344FRIEDMAN, op. cit., p.117. Trad. livre. 345Ibidem, p.123. Trad. livre.

 

Fig. 7 – Desenho de Yona Friedman para uma Spatial City em Paris. Disponível em:

<https://dprbcn.files.wordpress.com/2011/05/msr_friedman-pompidou-01.jpg>. Acesso em: 24 set. 2015.

 

Já no caso do Mecanismo Urbano, outra proposta de Friedman, a questão da decisão coletiva é abordada em maior profundidade. Trata-se de um sistema informacional hipotético, munido de um vasto banco de dados sobre diversas variáveis urbanas, a que os habitantes recorreriam para opinar sobre intervenções a serem feitas na cidade.
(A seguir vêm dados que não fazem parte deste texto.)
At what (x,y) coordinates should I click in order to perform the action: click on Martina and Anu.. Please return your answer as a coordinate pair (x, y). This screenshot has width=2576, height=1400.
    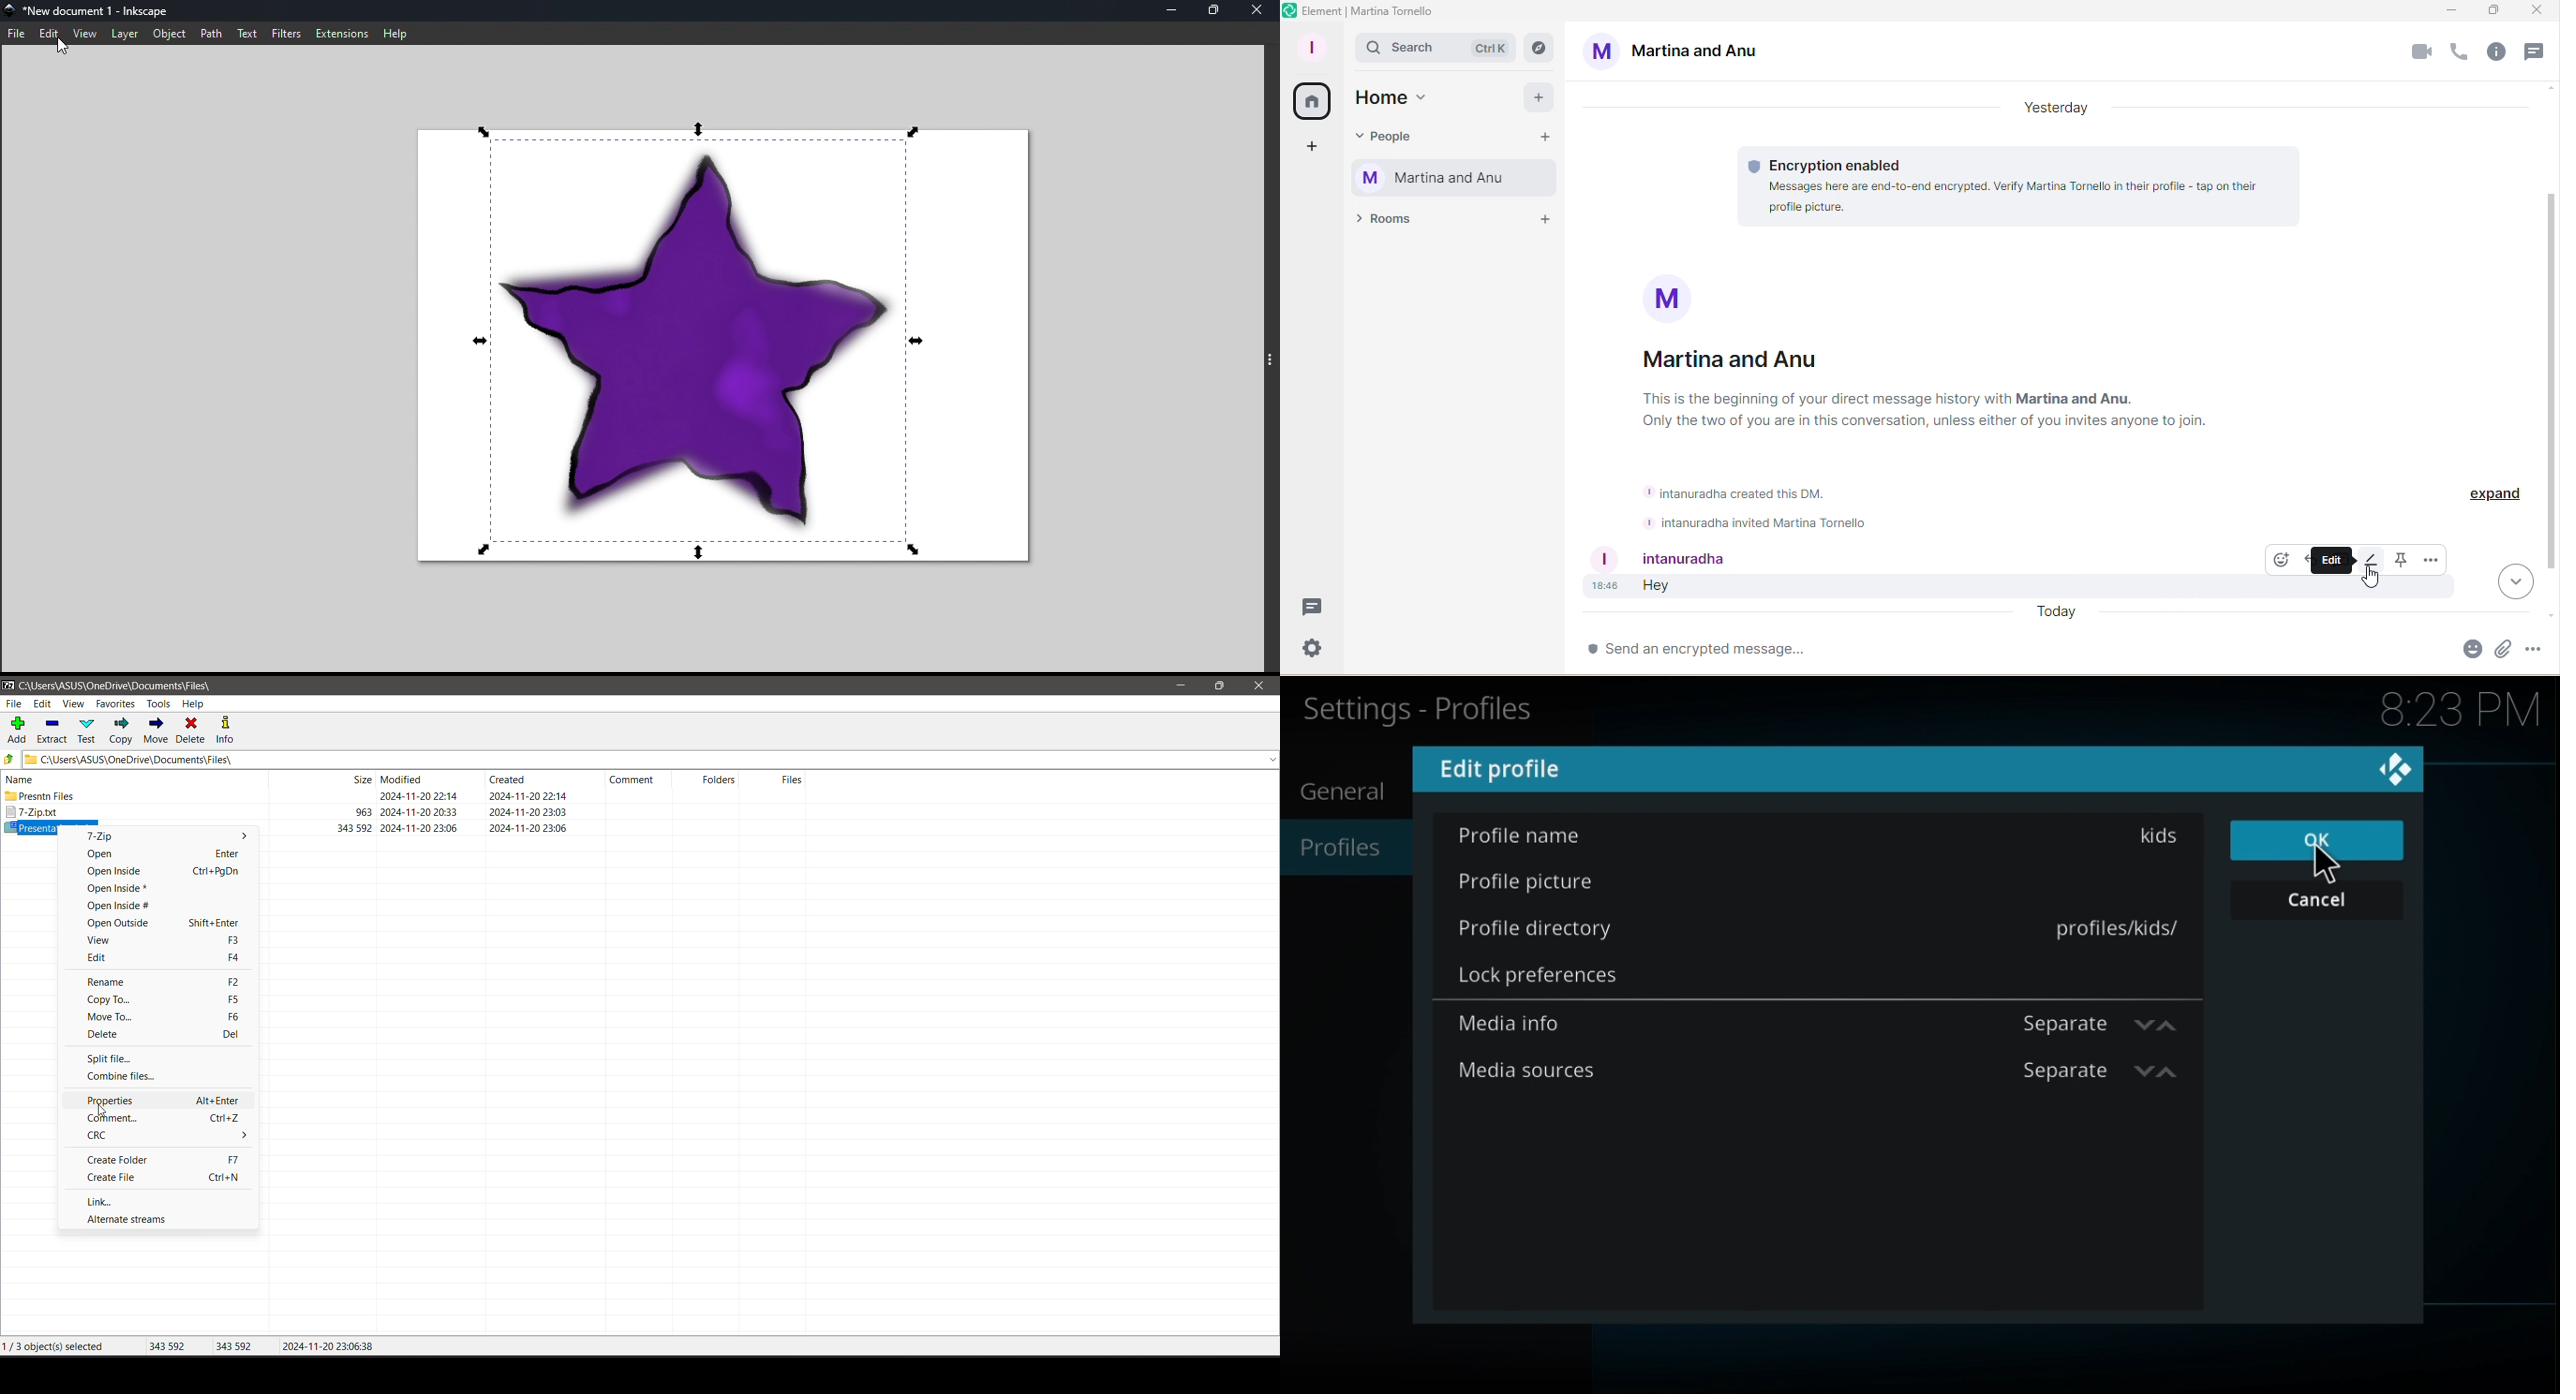
    Looking at the image, I should click on (2074, 399).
Seu software seria capaz de calcular as consequências das alternativas disponíveis, apresentando cenários para que os cidadãos pudessem fazer escolhas mais informadas.

Assim, poderíamos imaginar “licenças de intervenção” (como regulações determinando as jornadas de trabalho, ou alvarás de construção) sendo submetidas ao voto popular, sempre que a intervenção proposta trouxesse mudanças significativas [...]. Tal voto poderia aceitar ou rejeitar a proposta, ou impor penalidades de acordo com os danos ou inconvenientes sofridos pela comunidade, assim como por cidadãos isolados.346

                                                                                                               

Mesmo após várias décadas, encontram-se nos referidos projetos vários aspectos de relevância inquestionável ao debate urbano contemporâneo e à investigação ora proposta: a mudança no papel assumido pelo arquiteto e urbanista; o modelo de organização em rede; a promoção de sistemas de controle descentralizados; a abertura à transformação constante. O acesso à informação apresenta particular importância nos esquemas desenvolvidos por Friedman, para quem a responsabilidade de escolha só pode recair sobre aqueles capazes de compreender os riscos envolvidos: “é imoral e perigoso delegar decisões a quem não foi adequadamente informado sobre as consequências de suas opções”.347 São todos elementos encontrados hoje, em diferentes graus de intensidade, em iniciativas voltadas a ampliar as condições de cidadania e oferecer mais autonomia aos habitantes das cidades.

Por outro lado, os planos de Friedman não deixam claro quem é responsável por fornecer, gerir ou manter as estruturas propostas (o poder público, empresas privadas, PPPs, os próprios cidadãos?). Seja no caso da Spatial City ou do Mecanismo Urbano, um só sistema é responsável por articular o funcionamento de toda a cidade, e a mesma solução é tida como adequada a qualquer contexto. Muito poder é creditado à tecnologia, a qual se presume bastar para resolver os problemas da vida em comum. Desde a nebulosidade com relação aos responsáveis pela gestão da cidade até o encantamento com grandes volumes de dados (o uso de Big Data para a previsão de comportamento é essencial às Smart Cities paradigmáticas), veremos como essas características se aproximam do que vem sendo anunciado por gigantes corporativos como IBM e Cisco como o que há de mais inovador em tecnologia para os espaços urbanos. Resta refletir se esses caminhos podem conduzir ao objetivo expresso de Friedman de mais liberdade e democratização.